Building the Docker image
To build the official Docker image:
make docker
Additional instructions can be added to the Dockerfile
in order to customize the image.
The official Docker image is available at https://hub.docker.com/r/sk4la/baseline. You can use the
FROM docker.io/sk4la/baseline:latest
instruction in your ownDockerfile
to derive your own image.
API
Using Baseline from Python is possible using the Baseline
class:
from baseline.core import Baseline
with Baseline() as baseline:
for record in baseline.compute(*[
"/mnt/IMG-001",
"/mnt/IMG-002",
]):
print(record.json(exclude_none=True))
See the actual code for a more thorough example.
The
Baseline
class emits logging messages to thebaseline
logger, to which you can subscribe to if you wish. The command-line utility displays these messages to the console by default.
Contribute
Baseline is a work in progress, everyone is welcome to contribute!
Writing a new extractor
In order for new extractors to be able to enrich the generated records, the global schema first needs to be updated.
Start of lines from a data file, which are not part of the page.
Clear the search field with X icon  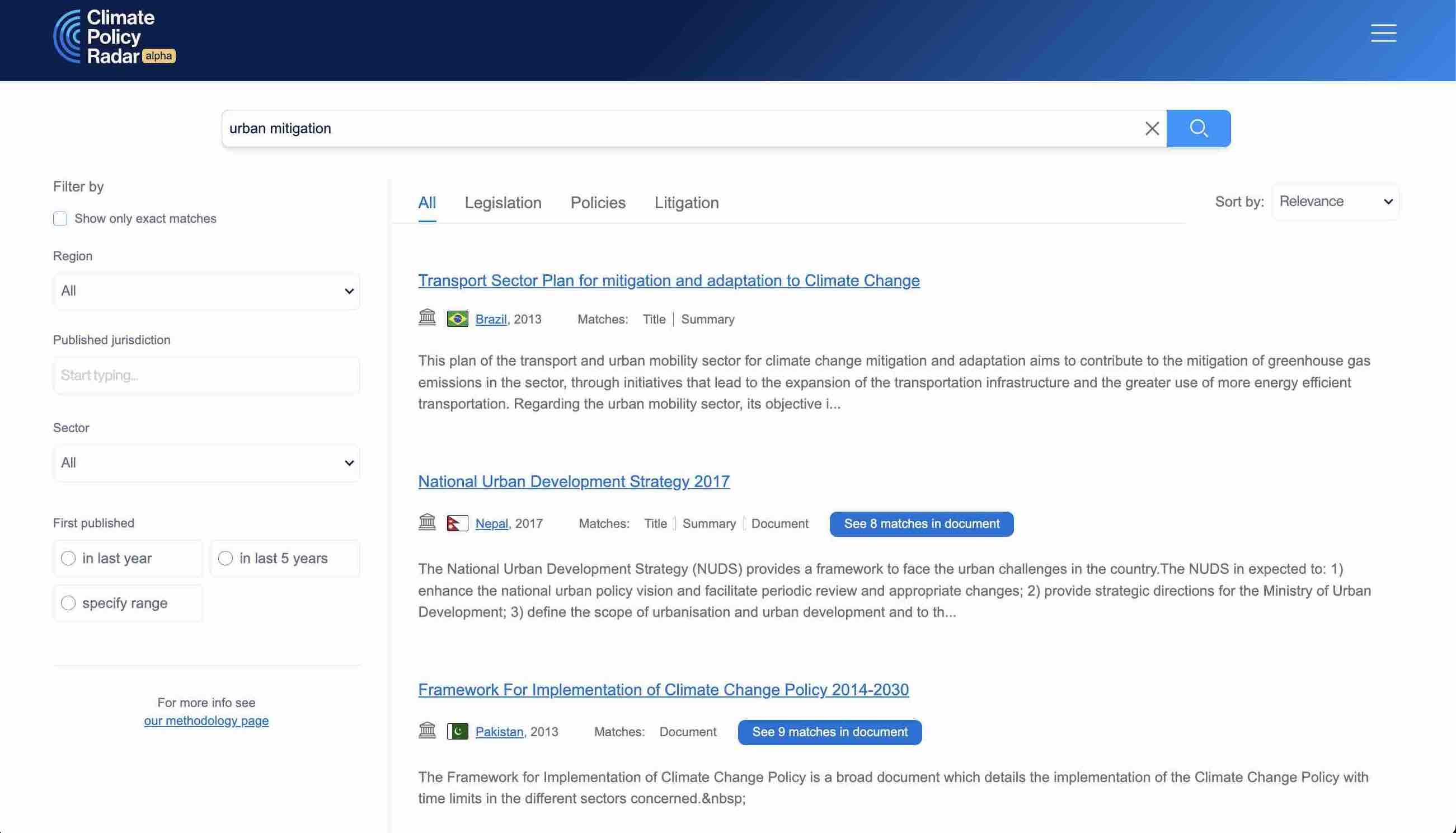[x=1152, y=128]
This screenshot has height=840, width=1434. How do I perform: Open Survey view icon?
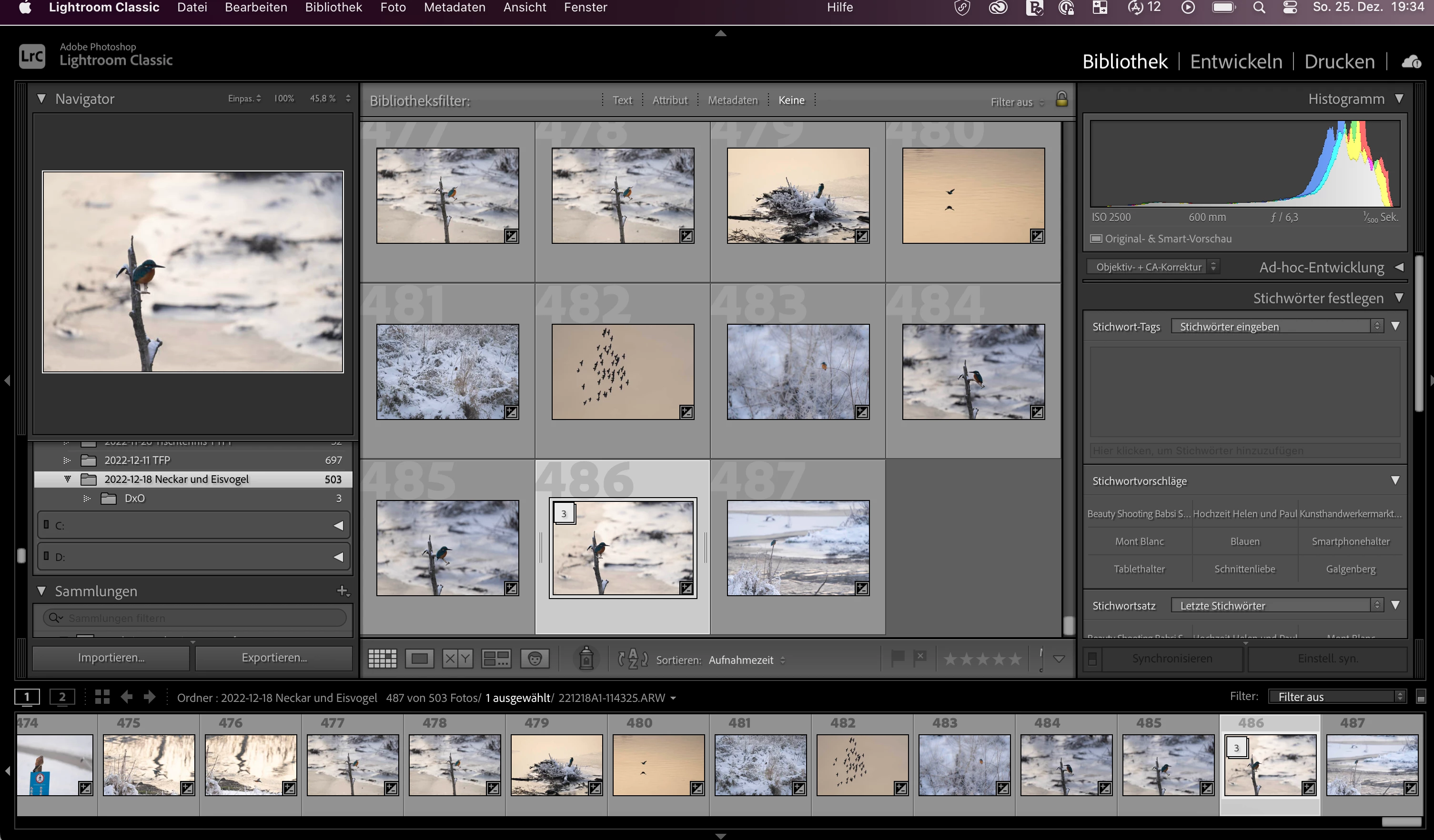495,659
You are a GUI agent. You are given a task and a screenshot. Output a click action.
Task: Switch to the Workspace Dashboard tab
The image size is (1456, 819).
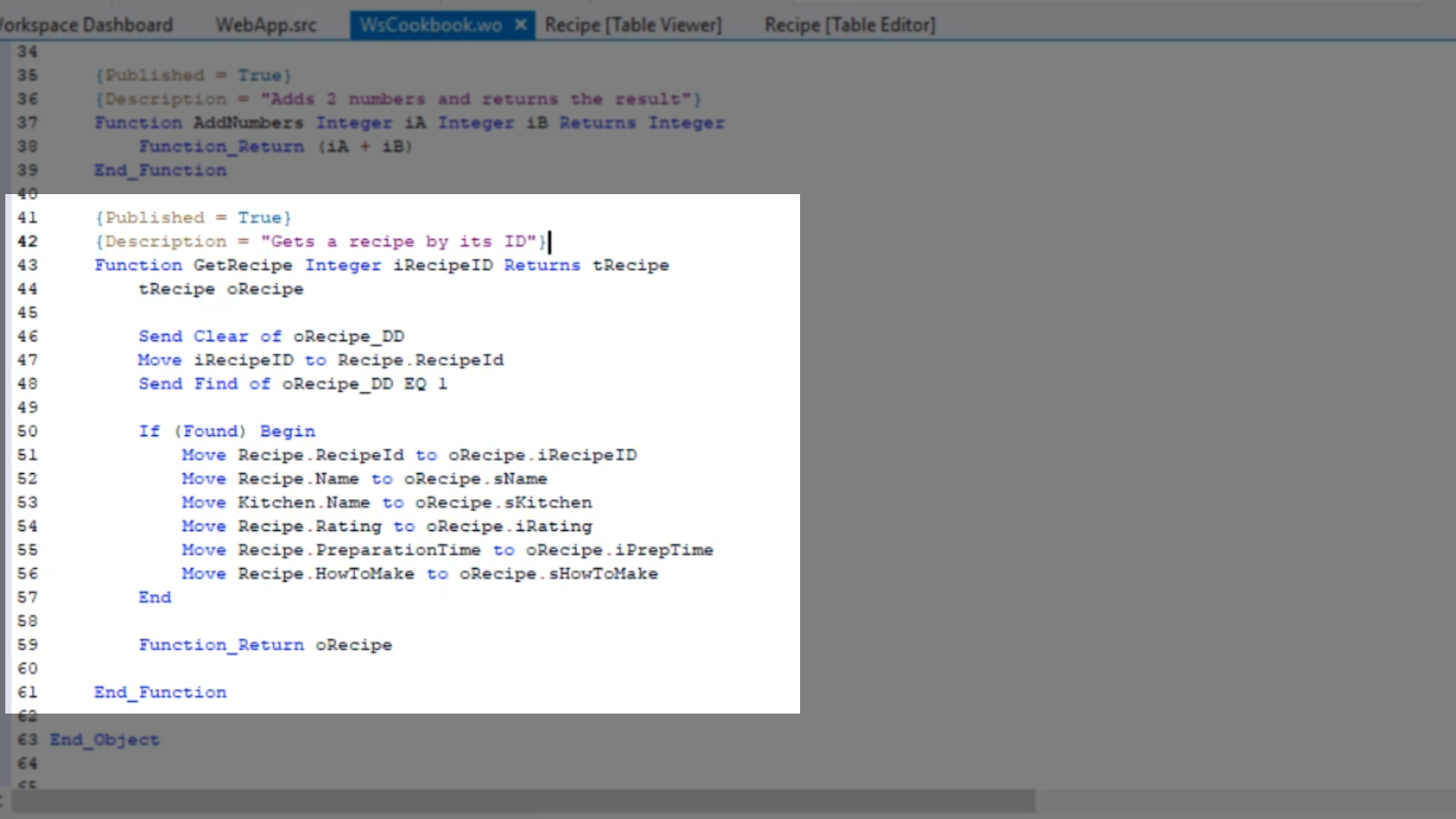85,25
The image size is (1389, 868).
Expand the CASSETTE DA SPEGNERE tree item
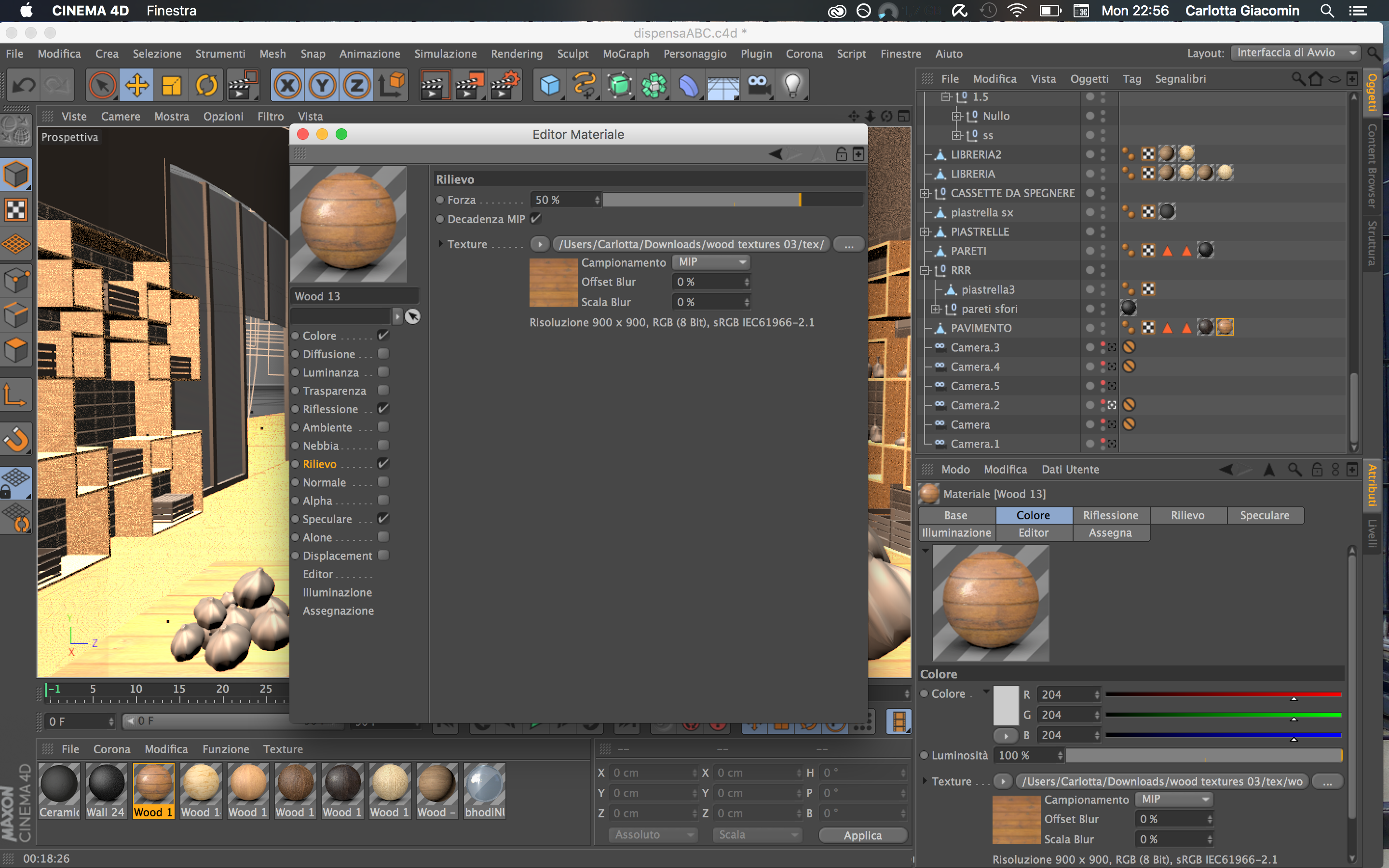click(x=925, y=193)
To do this, you must create a sublass of Pydantic's BaseModel
in schema.py
that references the fields that will eventually be filled by the extractor. This class will then be referenced in the schema's root Record
class.
In this example, we want to extract the first 50 lines of any *.txt
file. Here we arbitrarily decide that the extracted text will be stored in the content
attribute and that the extractor's key will be text
:
class Text(pydantic.BaseModel):
content: str
class Record(pydantic.BaseModel):
...
text: typing.Optional[Text]
We can then start to write the actual code. All extractors must inherit from the base Extractor
class:
from baseline.models import Extractor
from baseline.schema import Text
class Text(Extractor):
"""Extracts the first line of any `.txt` file."""
EXTENSION_FILTERS = (
r"\.txt$",
)
KEY = "text"
def run(self: object, record: schema.Record) -> None:
with self.entry.open() as stream:
setattr(
record,
self.KEY,
schema.Text(
content=stream.read(50),
),
)
The extractor's KEY
class variable must correspond to the one that was specified in the schema's root Record
class (text
in this example).
Support
In case you encounter a problem or want to suggest a new feature, please submit a ticket.
License
Baseline is licensed under the GNU General Public License (GPL) version 3.